One of the finest examples of Art Nouveau architecture in Glasgow, the Lighthouse was designed by Charles Rennie Mackintosh and was the former Glasgow Herald Building. Today, the Lighthouse is Scotland's Centre for Design and Architecture, which is a visitor center, exhibition space and events venue.


Tips and Tricks

  • The Glaswegian accent is much thicker than the accent found in Edinburgh. Learn a bit of the local lingo to help you on your trip!

  • If you’d like to do some shopping, head to Buchanan Street, the city’s main pedestrianized shopping street.

  • Just a 30-minute drive from Glasgow is Finnich Glen, also known as the Devil’s Pulpit. You might recognize this beautiful moss-covered glen from Starz’s Outlander.
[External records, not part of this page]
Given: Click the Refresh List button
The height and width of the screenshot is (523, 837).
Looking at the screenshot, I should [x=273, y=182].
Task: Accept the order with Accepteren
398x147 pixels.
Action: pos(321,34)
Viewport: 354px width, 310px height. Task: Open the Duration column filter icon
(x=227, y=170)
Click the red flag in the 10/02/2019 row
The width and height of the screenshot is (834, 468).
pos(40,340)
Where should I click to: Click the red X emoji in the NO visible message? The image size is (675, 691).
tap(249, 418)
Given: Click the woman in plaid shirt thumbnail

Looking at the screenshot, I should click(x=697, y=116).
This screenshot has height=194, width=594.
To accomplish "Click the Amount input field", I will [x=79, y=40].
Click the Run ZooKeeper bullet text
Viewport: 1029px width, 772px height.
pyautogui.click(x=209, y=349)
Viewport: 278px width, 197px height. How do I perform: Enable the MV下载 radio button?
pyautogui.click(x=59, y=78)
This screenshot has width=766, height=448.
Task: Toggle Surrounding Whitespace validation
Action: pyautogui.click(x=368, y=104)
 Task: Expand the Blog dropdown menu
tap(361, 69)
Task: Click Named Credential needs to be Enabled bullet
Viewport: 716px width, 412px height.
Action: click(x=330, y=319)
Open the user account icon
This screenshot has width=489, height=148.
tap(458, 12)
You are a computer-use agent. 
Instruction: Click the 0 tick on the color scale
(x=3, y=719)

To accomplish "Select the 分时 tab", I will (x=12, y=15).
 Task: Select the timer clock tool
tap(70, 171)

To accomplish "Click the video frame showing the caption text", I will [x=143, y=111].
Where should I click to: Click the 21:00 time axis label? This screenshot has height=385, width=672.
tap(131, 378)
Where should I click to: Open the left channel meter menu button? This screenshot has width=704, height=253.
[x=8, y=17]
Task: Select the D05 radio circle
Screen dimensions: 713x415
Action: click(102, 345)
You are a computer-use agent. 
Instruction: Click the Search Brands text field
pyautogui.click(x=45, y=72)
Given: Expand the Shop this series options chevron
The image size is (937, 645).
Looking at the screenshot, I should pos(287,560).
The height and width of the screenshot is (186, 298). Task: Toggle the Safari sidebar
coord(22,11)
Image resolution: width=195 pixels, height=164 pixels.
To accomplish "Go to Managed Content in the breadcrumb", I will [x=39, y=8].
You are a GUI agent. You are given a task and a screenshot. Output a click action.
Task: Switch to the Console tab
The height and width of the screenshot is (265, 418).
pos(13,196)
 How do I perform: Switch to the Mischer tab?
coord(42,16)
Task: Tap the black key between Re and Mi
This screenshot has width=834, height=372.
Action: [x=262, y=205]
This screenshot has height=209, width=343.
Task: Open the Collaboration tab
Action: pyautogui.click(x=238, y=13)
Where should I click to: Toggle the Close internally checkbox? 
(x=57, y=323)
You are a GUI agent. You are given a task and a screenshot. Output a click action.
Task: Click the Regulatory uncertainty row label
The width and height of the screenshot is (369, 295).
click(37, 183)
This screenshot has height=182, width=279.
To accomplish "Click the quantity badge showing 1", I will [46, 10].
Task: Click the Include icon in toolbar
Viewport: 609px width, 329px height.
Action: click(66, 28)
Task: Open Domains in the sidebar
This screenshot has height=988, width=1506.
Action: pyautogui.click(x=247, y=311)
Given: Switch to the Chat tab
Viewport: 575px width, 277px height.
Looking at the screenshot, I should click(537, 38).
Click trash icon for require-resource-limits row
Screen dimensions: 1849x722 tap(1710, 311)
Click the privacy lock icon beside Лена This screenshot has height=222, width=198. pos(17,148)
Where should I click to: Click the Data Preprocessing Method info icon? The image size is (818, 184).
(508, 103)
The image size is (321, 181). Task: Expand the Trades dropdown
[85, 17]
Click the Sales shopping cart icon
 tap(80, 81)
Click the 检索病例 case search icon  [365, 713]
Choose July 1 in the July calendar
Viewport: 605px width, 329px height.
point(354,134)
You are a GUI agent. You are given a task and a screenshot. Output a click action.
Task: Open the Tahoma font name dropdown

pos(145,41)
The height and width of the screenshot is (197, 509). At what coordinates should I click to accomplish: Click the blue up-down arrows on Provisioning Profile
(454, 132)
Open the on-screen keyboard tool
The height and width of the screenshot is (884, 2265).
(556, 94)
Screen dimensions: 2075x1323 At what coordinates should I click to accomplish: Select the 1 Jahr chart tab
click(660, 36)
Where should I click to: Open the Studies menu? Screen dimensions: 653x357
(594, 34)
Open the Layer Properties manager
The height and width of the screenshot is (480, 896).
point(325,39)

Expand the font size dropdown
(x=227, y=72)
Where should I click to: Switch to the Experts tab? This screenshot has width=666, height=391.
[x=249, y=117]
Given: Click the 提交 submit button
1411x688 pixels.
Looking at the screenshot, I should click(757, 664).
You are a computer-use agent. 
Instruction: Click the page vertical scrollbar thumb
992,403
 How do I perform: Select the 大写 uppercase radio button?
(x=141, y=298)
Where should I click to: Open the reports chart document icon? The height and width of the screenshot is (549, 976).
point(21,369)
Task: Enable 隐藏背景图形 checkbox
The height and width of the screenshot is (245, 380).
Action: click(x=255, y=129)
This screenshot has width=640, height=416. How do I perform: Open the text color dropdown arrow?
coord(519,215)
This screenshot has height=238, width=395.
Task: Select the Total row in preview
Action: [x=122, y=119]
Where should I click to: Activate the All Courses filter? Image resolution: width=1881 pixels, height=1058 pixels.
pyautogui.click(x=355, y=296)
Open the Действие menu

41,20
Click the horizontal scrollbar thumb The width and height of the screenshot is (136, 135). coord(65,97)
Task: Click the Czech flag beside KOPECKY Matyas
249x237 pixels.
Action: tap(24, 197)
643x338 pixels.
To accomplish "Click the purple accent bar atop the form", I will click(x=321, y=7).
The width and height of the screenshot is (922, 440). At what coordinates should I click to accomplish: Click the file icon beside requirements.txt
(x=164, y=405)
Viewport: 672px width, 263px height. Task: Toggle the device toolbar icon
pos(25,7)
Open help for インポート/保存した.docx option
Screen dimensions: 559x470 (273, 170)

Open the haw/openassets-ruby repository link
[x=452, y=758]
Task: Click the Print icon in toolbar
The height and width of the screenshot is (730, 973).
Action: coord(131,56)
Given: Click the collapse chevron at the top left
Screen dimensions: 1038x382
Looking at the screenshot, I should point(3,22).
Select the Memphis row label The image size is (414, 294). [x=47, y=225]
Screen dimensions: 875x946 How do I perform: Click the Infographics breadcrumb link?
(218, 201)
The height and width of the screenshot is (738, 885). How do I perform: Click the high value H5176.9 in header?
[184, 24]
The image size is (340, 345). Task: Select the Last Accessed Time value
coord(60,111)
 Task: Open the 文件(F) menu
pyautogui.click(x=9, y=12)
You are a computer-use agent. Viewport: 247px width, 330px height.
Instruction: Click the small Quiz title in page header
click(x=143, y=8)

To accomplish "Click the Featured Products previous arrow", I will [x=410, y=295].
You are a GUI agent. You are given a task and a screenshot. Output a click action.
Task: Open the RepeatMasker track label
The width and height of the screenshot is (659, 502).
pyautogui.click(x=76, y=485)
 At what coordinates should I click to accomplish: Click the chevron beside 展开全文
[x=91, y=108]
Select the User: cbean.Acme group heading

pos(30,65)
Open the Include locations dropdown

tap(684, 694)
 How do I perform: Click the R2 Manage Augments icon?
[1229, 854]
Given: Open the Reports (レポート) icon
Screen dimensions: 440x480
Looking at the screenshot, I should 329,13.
  • Take plenty of photos of City Chambers, one of the Glasgow's most important and prestigious buildings.


Day Trips

Loch Lomond & The Trossachs National Park

If you’re looking for an escape from city life, head just 14 miles from Glasgow to Loch Lomond, the biggest loch (lake) in the UK. All year long, the lake brims with activity from water sports to fishing. Surrounding Loch Lomond is The Trossachs, Scotland’s first national park. You’ll want to spend an entire day exploring the charming villages, rolling countryside, craggy mountain peaks and sparkling waters of this area.

Stirling

Just 30 minutes from Glasgow by car or train is the historic town of Stirling, site of the famous Battle of Bannockburn. Get your bearings at Stirling Castle where Mary, Queen of Scots was crowned in 1542, and the 246-step Wallace Monument with panoramic views of the beautiful Scottish countryside. In town, stroll down the cobbled streets of Old Town, lined with shops and restaurants.

Whisky distilleries

Whisky is Scotland’s national drink and an integral part of Scottish culture. If you’re interested in how whisky is produced, visit to a distillery! There are more than 100 distilleries in Scotland across five whisky producing regions - Lowland, Highland, Islay, Campbeltown and Speyside - which are all easily accessible from Glasgow. One of the most well-known distilleries is Glengoyne in the Highlands, often described as Scotland’s most beautiful distillery.